Miss Classic VERTIGO Stories? SHELLY BOND Promises A Return With Her BLACK CROWN Imprint At IDW

Black Crown
Credit: Black Crown/IDW Publishing
Credit: Rob Davis (IDW Publishing)

After DC's Vertigo imprint was put more under the auspicies of the DCU and editors such as Shelly Bond abruptly left, many former Vertigo fans wondered whether this was the end – and if there would ever be another bed of creativity like Vertigo was in its heyday.

But Bond landed firmly on her feet and decided to give that "bed of creativity" thing a try elsewhere — this time at IDW Publishing, who gave her the ability to curate a brand new line of comics that launches this week.

Titled Black Crown, the imprint was announced earlier this year and begins with this week's Kid Lobotomy #1 and next week's Black Crown Quarterly #1 - gathering talent that proves Bond is using her years working with top-name creators and titles that sound like she's being given freedom to continue pushing boundaries.

Credit: Shelly Bond

"Black Crown is Freaks and Geeks take over the Warhol Factory," Bond told Newsarama of the new imprint. "It's all the swagger and hustle of the indie scene coupled with seasoned flair. Bring the celebrities. Point and shoot. Throw the paint on the wall."

First up this week is Peter Milligan's Kid Lobotomy, a book that Bond calls "the work of his career." Featuring art by Tess Fowler, the book is about a famous hotelier's son named Kid, who - after a being lobotomized to heal his rebellious nature - is now running an off-beat and dangerous hotel of his own.

"The inaugural title of an imprint has a serious mission: set the tone of the line while retaining its singular vision," Bond said. "Come out of the gate like a wise-cracking cadaver dog."

Credit: Tess Fowler/Lee Loughridge/Aditya Bidikar (IDW Publishing/Black Crown)

"No one brings the myth, the mirth and the madness like Peter Milligan," she added. "Coupled with Tess Fowler's lush renderings and characters, Kid Lobotomy pointed its neon drillbit propane laser raygun at my head. There was no other option."

Then on October 25, Black Crown Quarterly is a 48-page anthology featuring a regular 10-page lead story by Rob Davis set in the 'Black Crown Pub,' a sort of staging ground for the stories that follow.

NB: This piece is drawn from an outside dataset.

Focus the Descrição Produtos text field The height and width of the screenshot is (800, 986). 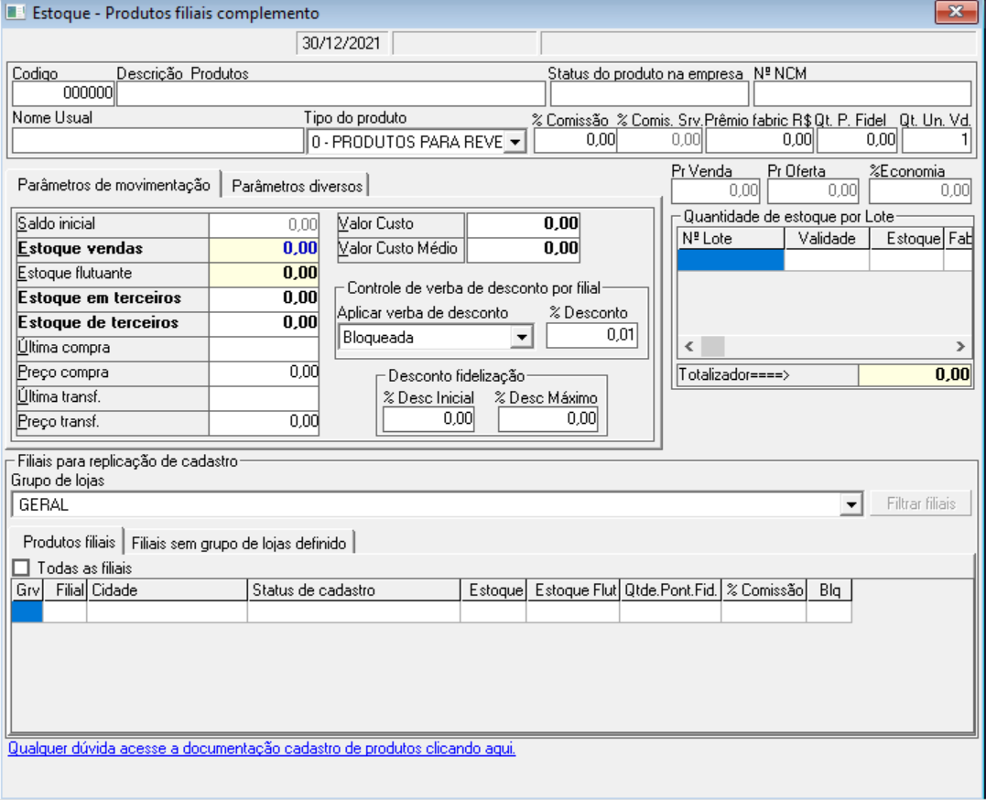point(330,93)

"The Quarterly is the sandlot where creators commingle and corrupt - and steal each other's toys," Bond said. "I wanted to make sure the compendium was full of regular, continuing features like Rob Davis' brilliant Tales from the Black Crown that surreptitiously setup the inner dynamics of street life itself, including the shared landscape, coupled with shorter features like CUD: Rich and Strange. The latter is my sycophantic attempt to heighten the band's profile."

Credit: Martin Simmonds (IDW Publishing/Black Crown)

The list of stories in the anthology is impressive, including Cathi Unsworth's Swell Maps, Will Potter's Beat Surrender (and the aforementioned CUD: Rich and Strange), and even a pullout poster by Frank Quitely.

Coming up for Black Crown are books by Tini Howard and Gilbert Hernandez, as well as a January title from artist Martin Simmonds and novelist David Barnett.

At Vertigo, Bond took over for the departing Karen Berger and oversaw recent acclaimed comics like Sheriff of Babylon, Unfollow, and Art Ops. She was helped create the Young Animal imprint at DC with Gerard Way, and was cited for years as an important part of the success of Vertigo's long-time money-making leader, Fables.

When talking about her hopes for the new Black Crown imprint at IDW, Bond alluded to the type of stories Vertigo used to publish when she worked there.

"I want to bring readers the kind of stories that got me into this crazy business - comics with soundtracks that can be enjoyed in one sitting and handed off to a friend or re-read often," she said.

And above all, the editor made it clear that the first goal is quality, with an eye for art and design.

"A Black Crown comic is an art and design joyride with sharp commentary, process, interviews, and letters pages," she summarized. "The Black Crown imprint stands for quality. If you've liked my editorial instincts over the past 25 years, buckle up."